Keep raw tool outputs manageable. Very large payloads should be summarized into state and stored externally if needed for later retrieval.

A healthy state distinguishes between what the model needs for the next reasoning step and what operators need for traceability. Sometimes those overlap, but often they do not. For example, the model may only need a short observation like "3 matching orders found" while your logs may still record latency, status code, tool name, and a sanitized argument summary.

Track requested tool name and arguments.
Record success, failure, and latency of each tool call.
Preserve a human-readable observation trail for debugging.

Tool Selection Should Be Explicit, Not Open-Ended

A tool-calling agent is strongest when it operates inside a clear capability boundary. The model should be able to choose among a limited set of named tools with stable contracts, not invent arbitrary functions or pass uncontrolled blobs into your infrastructure.

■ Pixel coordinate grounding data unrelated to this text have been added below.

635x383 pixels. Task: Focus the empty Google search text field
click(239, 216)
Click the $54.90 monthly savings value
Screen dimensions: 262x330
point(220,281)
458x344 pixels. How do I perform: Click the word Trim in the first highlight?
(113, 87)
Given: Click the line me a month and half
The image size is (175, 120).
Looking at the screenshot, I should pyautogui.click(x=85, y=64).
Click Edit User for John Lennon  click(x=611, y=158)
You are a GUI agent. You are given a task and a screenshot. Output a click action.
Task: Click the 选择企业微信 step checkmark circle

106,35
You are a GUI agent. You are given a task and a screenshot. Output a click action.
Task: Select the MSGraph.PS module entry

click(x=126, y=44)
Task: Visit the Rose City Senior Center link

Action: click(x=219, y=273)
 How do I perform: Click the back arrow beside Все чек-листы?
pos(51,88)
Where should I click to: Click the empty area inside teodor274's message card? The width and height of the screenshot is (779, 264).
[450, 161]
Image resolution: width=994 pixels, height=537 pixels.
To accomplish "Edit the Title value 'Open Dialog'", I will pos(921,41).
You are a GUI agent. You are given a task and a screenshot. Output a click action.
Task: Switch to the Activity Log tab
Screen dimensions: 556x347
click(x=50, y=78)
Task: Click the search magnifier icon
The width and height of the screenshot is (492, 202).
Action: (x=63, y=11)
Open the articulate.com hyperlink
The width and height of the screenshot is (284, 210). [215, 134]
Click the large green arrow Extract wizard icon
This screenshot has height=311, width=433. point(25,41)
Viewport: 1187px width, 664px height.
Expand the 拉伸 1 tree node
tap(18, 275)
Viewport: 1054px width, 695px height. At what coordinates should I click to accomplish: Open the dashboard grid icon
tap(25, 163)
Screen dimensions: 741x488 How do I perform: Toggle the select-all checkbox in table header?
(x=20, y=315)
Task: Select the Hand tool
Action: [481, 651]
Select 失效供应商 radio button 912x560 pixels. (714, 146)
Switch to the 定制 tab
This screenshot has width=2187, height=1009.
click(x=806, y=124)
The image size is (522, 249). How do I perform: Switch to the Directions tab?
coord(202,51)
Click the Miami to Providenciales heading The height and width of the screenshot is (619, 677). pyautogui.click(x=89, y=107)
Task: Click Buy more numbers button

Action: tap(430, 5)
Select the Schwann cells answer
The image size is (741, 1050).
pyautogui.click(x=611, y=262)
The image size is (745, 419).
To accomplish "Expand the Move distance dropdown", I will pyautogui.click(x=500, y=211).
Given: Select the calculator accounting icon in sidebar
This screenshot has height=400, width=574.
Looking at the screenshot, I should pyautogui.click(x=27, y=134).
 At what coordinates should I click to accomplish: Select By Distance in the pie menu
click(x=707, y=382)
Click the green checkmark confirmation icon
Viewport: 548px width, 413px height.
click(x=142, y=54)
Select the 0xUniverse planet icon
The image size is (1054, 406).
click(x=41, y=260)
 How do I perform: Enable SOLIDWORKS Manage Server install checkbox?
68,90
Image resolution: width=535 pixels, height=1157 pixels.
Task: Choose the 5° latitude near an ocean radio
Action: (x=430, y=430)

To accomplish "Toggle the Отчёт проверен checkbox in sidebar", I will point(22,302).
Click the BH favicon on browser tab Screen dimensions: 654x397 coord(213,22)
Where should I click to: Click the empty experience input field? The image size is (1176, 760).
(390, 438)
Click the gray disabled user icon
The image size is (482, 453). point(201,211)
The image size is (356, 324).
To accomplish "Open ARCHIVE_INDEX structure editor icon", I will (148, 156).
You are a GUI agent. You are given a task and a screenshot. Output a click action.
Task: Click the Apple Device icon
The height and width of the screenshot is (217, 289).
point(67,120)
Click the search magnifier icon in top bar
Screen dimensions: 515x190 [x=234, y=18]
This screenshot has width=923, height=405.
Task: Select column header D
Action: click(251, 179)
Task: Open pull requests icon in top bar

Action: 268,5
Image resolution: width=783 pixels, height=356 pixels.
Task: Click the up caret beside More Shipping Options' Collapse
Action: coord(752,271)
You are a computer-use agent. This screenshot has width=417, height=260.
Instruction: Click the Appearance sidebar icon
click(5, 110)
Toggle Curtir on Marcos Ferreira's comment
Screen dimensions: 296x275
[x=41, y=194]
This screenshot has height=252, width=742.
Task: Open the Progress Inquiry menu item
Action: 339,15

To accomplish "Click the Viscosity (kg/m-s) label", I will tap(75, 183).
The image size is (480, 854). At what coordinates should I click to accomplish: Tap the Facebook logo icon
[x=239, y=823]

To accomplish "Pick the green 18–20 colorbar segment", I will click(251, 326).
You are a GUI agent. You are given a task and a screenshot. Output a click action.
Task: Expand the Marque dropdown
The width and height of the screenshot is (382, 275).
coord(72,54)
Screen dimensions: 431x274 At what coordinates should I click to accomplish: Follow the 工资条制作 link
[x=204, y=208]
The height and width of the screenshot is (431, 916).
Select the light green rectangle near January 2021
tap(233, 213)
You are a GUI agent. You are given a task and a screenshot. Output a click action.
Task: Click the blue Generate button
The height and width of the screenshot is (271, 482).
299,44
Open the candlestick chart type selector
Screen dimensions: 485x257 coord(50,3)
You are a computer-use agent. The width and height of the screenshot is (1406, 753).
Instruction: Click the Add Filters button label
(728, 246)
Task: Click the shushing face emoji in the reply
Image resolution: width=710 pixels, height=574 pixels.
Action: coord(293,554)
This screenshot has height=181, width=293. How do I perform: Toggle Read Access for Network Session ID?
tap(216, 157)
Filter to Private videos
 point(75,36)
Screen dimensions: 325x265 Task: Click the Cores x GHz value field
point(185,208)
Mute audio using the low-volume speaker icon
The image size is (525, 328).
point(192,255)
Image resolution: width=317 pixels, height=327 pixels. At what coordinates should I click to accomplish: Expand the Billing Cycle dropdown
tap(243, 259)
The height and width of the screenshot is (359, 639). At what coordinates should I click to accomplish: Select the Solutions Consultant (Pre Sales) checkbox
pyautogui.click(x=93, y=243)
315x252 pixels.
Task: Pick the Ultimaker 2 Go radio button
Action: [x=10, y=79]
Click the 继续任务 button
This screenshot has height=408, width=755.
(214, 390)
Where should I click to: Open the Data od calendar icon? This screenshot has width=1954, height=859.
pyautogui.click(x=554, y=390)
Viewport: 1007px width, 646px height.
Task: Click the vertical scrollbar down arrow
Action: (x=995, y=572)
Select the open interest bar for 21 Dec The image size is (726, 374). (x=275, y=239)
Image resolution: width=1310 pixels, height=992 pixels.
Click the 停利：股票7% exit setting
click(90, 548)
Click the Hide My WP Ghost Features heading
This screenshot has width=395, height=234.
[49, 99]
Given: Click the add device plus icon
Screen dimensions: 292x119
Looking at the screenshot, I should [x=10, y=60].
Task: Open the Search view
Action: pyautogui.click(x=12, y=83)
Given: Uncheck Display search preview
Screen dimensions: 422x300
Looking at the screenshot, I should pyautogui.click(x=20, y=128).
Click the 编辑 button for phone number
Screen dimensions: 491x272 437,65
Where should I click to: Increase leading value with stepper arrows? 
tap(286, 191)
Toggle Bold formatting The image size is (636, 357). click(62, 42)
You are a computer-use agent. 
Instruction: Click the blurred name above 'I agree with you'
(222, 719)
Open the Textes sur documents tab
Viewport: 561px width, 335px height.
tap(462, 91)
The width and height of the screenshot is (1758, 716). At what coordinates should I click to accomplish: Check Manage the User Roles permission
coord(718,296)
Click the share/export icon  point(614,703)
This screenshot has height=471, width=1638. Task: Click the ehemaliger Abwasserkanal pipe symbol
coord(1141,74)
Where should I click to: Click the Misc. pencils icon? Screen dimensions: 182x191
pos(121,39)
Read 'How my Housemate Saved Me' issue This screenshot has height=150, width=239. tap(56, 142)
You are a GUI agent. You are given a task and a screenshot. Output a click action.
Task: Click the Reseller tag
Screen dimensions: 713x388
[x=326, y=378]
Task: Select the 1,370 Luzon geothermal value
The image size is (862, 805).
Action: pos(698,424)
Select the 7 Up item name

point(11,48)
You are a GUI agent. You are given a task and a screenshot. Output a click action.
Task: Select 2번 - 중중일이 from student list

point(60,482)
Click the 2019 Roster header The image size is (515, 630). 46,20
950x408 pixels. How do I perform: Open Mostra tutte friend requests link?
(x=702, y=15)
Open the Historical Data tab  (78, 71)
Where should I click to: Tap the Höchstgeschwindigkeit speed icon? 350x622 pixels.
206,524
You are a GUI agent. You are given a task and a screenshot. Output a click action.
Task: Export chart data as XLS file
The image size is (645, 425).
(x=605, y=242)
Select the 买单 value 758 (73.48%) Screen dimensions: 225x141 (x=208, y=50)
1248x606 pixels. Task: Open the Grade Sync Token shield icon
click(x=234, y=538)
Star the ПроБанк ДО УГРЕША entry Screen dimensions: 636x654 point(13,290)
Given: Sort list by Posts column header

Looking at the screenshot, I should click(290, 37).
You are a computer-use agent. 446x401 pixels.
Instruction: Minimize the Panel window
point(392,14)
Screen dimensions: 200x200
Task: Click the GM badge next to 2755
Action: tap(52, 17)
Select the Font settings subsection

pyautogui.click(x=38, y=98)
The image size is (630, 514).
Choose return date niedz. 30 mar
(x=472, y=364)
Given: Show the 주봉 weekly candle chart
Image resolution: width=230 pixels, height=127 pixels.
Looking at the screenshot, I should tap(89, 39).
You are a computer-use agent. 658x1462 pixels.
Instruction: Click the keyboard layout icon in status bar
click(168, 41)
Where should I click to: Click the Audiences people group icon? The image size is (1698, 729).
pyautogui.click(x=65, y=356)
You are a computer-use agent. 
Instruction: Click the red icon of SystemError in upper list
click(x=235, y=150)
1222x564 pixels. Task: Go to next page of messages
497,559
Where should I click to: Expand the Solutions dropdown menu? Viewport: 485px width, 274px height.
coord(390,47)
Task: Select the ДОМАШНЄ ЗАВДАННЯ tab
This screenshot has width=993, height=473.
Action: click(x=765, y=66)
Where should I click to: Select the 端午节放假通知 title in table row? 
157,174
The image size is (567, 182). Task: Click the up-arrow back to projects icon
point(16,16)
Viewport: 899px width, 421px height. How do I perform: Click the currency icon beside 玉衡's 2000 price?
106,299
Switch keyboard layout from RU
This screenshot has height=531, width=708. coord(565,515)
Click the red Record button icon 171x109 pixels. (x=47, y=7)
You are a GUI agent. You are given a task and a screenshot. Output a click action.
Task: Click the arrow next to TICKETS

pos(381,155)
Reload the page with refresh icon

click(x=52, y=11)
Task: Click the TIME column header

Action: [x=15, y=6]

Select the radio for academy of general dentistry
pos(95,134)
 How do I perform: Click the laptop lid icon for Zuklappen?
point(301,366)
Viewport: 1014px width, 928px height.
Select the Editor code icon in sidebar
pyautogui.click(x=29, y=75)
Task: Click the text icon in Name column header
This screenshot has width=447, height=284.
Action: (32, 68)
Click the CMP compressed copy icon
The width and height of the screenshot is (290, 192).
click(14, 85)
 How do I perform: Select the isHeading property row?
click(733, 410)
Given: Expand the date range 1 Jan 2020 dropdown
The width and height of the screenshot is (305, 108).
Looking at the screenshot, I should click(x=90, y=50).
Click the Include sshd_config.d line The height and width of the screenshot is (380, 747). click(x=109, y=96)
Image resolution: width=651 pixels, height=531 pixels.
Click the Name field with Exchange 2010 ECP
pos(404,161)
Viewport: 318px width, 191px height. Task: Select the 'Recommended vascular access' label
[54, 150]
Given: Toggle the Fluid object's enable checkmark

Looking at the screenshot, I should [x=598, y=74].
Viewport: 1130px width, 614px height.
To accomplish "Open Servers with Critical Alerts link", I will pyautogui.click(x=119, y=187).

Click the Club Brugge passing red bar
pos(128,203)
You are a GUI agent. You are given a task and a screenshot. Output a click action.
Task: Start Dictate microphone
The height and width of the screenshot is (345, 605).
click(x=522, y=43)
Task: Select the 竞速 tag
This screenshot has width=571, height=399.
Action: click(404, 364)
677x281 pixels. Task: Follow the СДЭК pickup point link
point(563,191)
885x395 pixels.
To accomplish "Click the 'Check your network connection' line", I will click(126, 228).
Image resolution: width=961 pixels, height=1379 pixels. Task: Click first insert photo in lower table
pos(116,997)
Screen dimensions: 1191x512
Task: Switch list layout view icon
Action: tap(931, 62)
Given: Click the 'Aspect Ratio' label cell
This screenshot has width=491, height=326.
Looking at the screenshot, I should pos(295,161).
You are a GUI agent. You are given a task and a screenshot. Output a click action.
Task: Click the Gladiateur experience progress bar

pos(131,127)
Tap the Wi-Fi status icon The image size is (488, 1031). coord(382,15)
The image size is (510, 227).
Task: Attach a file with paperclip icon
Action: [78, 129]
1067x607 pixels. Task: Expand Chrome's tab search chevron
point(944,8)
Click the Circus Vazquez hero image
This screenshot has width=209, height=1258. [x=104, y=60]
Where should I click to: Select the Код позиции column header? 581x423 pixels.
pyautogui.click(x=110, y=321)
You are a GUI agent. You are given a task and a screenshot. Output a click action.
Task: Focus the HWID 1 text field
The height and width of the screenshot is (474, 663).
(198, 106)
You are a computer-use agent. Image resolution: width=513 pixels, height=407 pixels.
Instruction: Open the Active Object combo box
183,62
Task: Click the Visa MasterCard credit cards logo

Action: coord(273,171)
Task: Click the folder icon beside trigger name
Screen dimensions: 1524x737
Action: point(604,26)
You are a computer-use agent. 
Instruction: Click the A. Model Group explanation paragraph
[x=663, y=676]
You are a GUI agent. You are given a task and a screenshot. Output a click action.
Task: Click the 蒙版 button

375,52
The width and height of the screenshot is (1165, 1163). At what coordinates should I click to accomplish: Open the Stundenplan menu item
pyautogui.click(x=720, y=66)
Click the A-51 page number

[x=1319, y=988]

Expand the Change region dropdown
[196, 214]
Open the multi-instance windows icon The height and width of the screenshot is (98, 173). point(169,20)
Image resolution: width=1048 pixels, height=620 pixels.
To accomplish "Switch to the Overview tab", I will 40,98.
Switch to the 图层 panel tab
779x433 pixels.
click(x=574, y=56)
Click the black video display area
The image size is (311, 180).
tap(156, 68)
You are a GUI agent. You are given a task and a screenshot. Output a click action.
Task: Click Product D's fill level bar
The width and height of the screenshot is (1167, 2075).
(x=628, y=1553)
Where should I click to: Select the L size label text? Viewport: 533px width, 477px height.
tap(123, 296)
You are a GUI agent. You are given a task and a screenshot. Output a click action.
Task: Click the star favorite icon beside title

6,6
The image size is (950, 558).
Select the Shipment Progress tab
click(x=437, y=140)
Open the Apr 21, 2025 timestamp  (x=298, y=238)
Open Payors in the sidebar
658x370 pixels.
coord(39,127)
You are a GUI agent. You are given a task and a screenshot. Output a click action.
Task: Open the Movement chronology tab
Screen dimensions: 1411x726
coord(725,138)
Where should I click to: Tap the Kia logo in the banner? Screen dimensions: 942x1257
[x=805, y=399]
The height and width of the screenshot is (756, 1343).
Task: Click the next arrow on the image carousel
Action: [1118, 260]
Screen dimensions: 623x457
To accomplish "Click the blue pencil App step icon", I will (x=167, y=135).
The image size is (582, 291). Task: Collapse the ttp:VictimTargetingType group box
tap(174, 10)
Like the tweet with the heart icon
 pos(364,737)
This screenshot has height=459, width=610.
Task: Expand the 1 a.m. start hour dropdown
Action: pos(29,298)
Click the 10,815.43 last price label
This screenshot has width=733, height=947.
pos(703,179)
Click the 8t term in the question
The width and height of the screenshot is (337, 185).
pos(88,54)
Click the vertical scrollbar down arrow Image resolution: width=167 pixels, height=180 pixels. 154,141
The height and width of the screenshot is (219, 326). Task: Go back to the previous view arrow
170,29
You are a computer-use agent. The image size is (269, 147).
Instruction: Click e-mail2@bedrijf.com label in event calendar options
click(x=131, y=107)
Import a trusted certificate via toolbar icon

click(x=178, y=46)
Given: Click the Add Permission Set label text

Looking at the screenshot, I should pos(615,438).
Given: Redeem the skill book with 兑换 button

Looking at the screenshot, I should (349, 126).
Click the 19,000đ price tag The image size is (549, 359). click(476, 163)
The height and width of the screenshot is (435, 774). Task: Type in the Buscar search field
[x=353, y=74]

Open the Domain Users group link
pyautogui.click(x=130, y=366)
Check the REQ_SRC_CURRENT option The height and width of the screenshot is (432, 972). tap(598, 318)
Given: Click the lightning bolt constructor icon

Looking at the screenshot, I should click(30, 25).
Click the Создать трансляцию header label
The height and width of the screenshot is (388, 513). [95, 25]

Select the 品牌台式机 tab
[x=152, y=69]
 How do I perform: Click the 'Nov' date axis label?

This is one of the biggest differences between a tutorial toy and a production service. In production, every tool should have a clear purpose, a well-defined schema, and an explanation for why the model is allowed to access it at all.

Prefer a small whitelist over a broad registry.
Give each tool one clear job with predictable arguments.
Normalize tool outputs into a format the next node can reason about.
Remove tools the agent does not genuinely need.

Safety Rules for External Actions

Read-only tools like search or weather are relatively low risk. Write tools like deleting data, issuing refunds, or sending emails should almost always go through stronger controls.

The graph is a great place to encode those controls because they become part of the visible workflow instead of hidden middleware that teammates forget exists.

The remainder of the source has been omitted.